When we struggle too hard to be perfect, we only lose heart quickly. When we attack the faults and foibles that crowd around the kitchen of our souls, we only make them stronger, more damaging and more subtle. Strangely enough, the
best advice is to welcome them all into your heart. I like to believe that even the most fearful and threatening mini-monsters that prowl around the perimeters of our inside spaces are all bringing us some kind of gift. Maybe that is what Jesus meant when he said ‘Love your enemies’. Or what the Eastern gurus mean by ‘embracing your shadow’.
It may not be a very wise thing to do, then, to strive to cut out of ourselves those parts that cause us trouble. We don’t cut out or cut off those members of our bodies that are unhealthy; we work towards their healing. It is that way too, with the things of the spirit. There is no point in accusing ourselves, in denying what is essential to us, in ripping out all that isn’t ‘good’. They all only grow again, return again, suddenly appear again, more threatening and aggressive than before. So, beware of the compulsion to perfection. It is not what wisdom is about. It brings no peace. In fact, it often works the other way round!
What I, myself, endeavour to do is to welcome the dark bits of myself and make friends with them. They are all a part of me. We need our demons as well as our angels to form the amazing and unique person that we are. Without the contrary energies and impulses within us, there would be little movement or dance. Jesus himself, and all our greatest role-models, had to live with and deal with the most frightening of counter-forces, temptations, doubts and devils. We, who may not be quite in their league, are no exception.

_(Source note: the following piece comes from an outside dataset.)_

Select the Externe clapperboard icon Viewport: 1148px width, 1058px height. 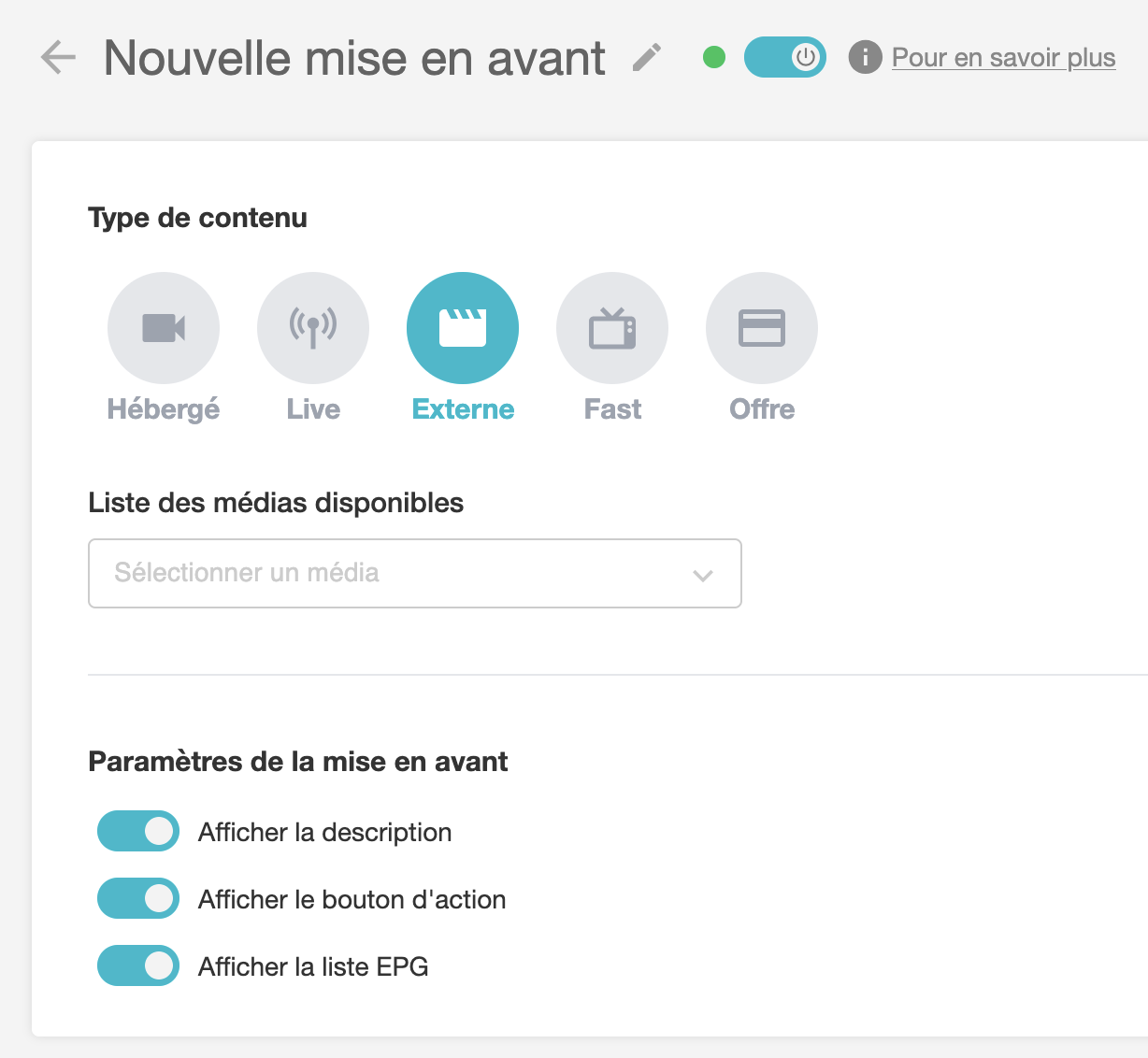(x=463, y=328)
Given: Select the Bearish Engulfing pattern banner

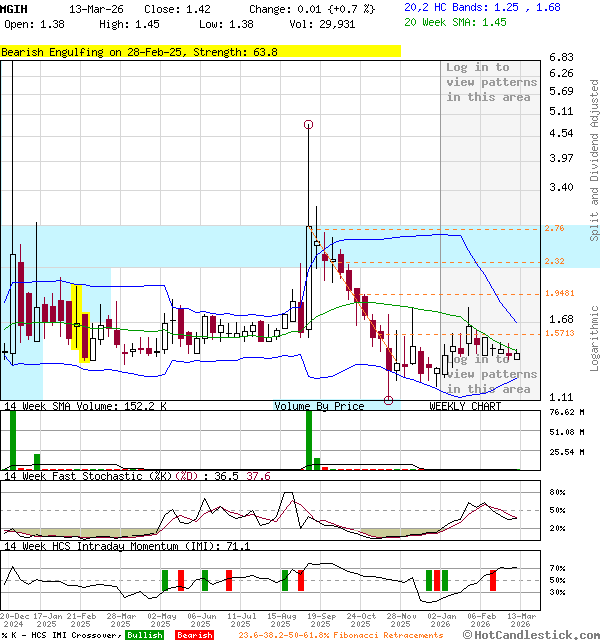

That is why self-awareness, to be present to ourselves and to each moment of our lives, is about as far as we can go. Whatever way we are, that is the way we are. When we get it right, we get it right. When we get it wrong, we get it wrong. Such are the shapes and colours of authenticity and honesty about our true feelings, motivations and the hidden workings of our mysterious minds. This kind of acceptance does not mean that we settle for less. It means that we settle for nothing less than reality and the truth. And, when we sit down for our daily few minutes of silent prayer, it is a very good place from which to begin.”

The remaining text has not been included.